In one embodiment the VDC compute two hearing compensations in the frequency domain, one for each ear. In one additional embodiment, it may be configured to combine the left ear compensation and the right ear compensation in order to provide a single hearing compensation suitable for both ears. This is important when playback utilize several transducers and the sound from each transducer can physically reach each ear of the listener.
In another embodiment of an implementation of the VDC, that may very well be combined with the embodiment above, the feedback microphone signal is used making it a dynamic method that updates the filter HHI (k) based on the levels of the target audio stream 20′ as it is played by the transducer 35. This approach calculates the compensation more often. In order to avoid sharp transients in the audio signal, the update rate of the filter HHI (k) may be kept low, about 0.25-1 Hz.
Although count-the-dot audiogram is provided with the assumption that the signal or speech level is 60 dB SPL, the result and method 100 herein may very well with correct result be scaled with the sound pressure level. As a non-limiting example, a 10 dB increase in volume, corresponding to 10 dB SPL, would correspond to the dotted line of
Other methods of scaling the results and adjusting the hearing impairments based on the count-the-dots audiogram and the teachings here should now be apparent for a person skilled in the art.
As previously mentioned, the inventors behind this disclosure have realised that the internal noise 40′ may be accurately modelled based on the ambient noise 40 by means of Machine Learning. The internal noise 40′ is known from ANC technology to be the external noise 40 filtered by the primary (acoustic) path. Wherein the latter describe the impact on the external noise 40 when propagating from exterior to the headphones 30 into the ear cavity. The primary path is the important (unknown) noise transfer function that must be found in real-time and at high-degree of accuracy for the ANC to operate correctly i.e., for the ANC technology to form the correct anti-noise that cancels (at therefore attenuate) the internal noise 40′. The real-time and accuracy requirements on ANC technology typically dictated that ANC technology is executed in dedicated hardware.
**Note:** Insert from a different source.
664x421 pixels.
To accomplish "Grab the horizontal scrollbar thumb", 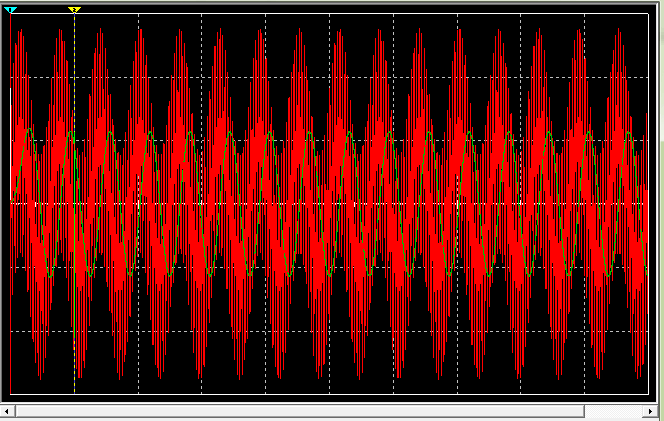I will pos(298,411).
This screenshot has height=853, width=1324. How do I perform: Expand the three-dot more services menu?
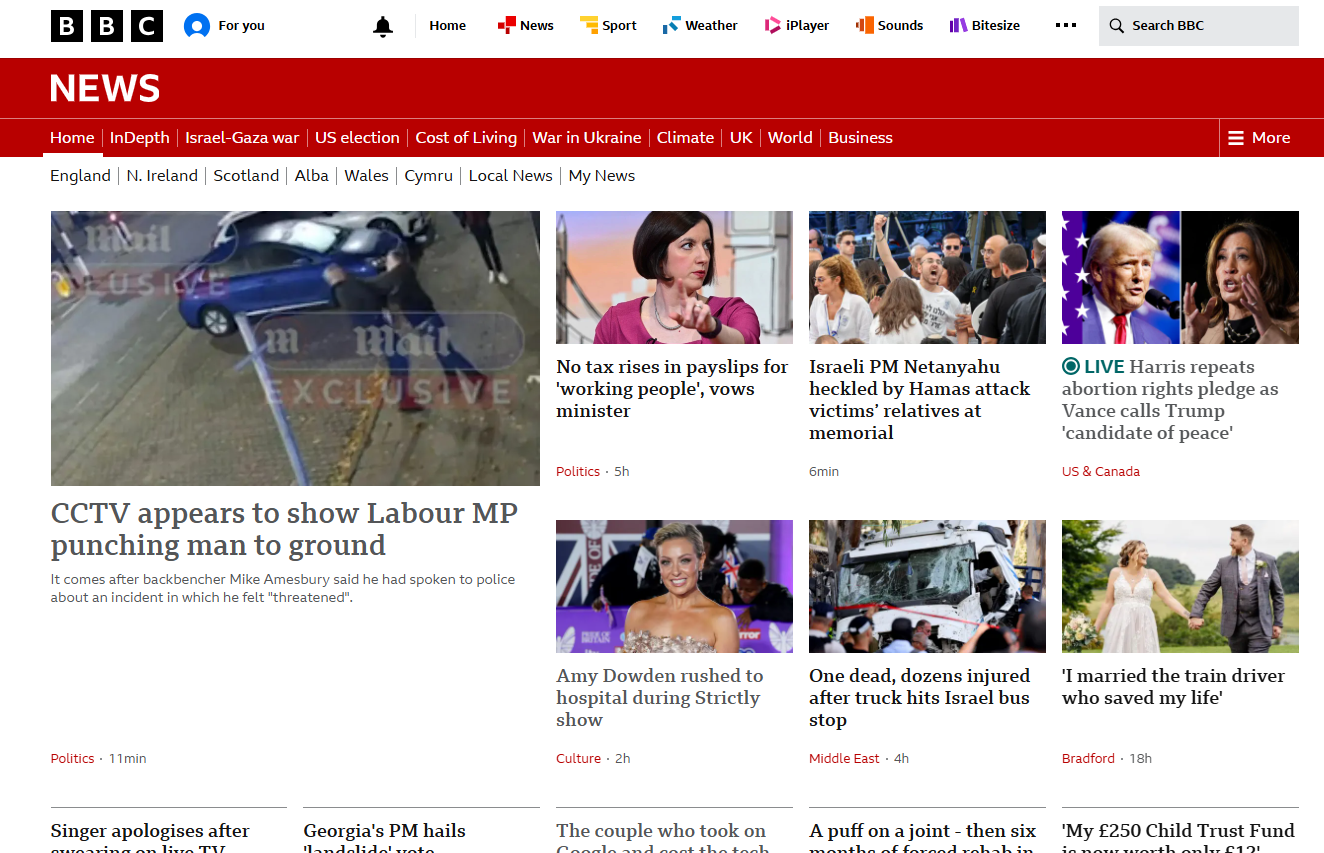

For the present invention, the real-time and accuracy requirements when estimating the internal noise 40′ is much lower compared to ANC technology, as will be described later. Further to this, no dedicated hardware is necessary. Many of the same aspects, known to a person skilled in the art, still exist e.g. the estimation of internal noise 40′ must exclude echo from near-end audio stream when rendered by transducers 35, and instead of complex real-time adaptive filtering and calibrations (as for ANC), a neural network is used to model the primary path including the separation between noise, echo and near-end talker.
The neural network of a preferred embodiment is RNN. RNNs are typically based on Long Short Term Memory, LSTM, or Gated Recurring Units, GRU. In general, a feature vector and a output vector of the RNN may be selected in numerous ways and the selection of the two, the size of the RNN along with the training data quality and the training of RNN will determine the performance of the RNNs ability to output the desired output data given the input, i.e. feature data.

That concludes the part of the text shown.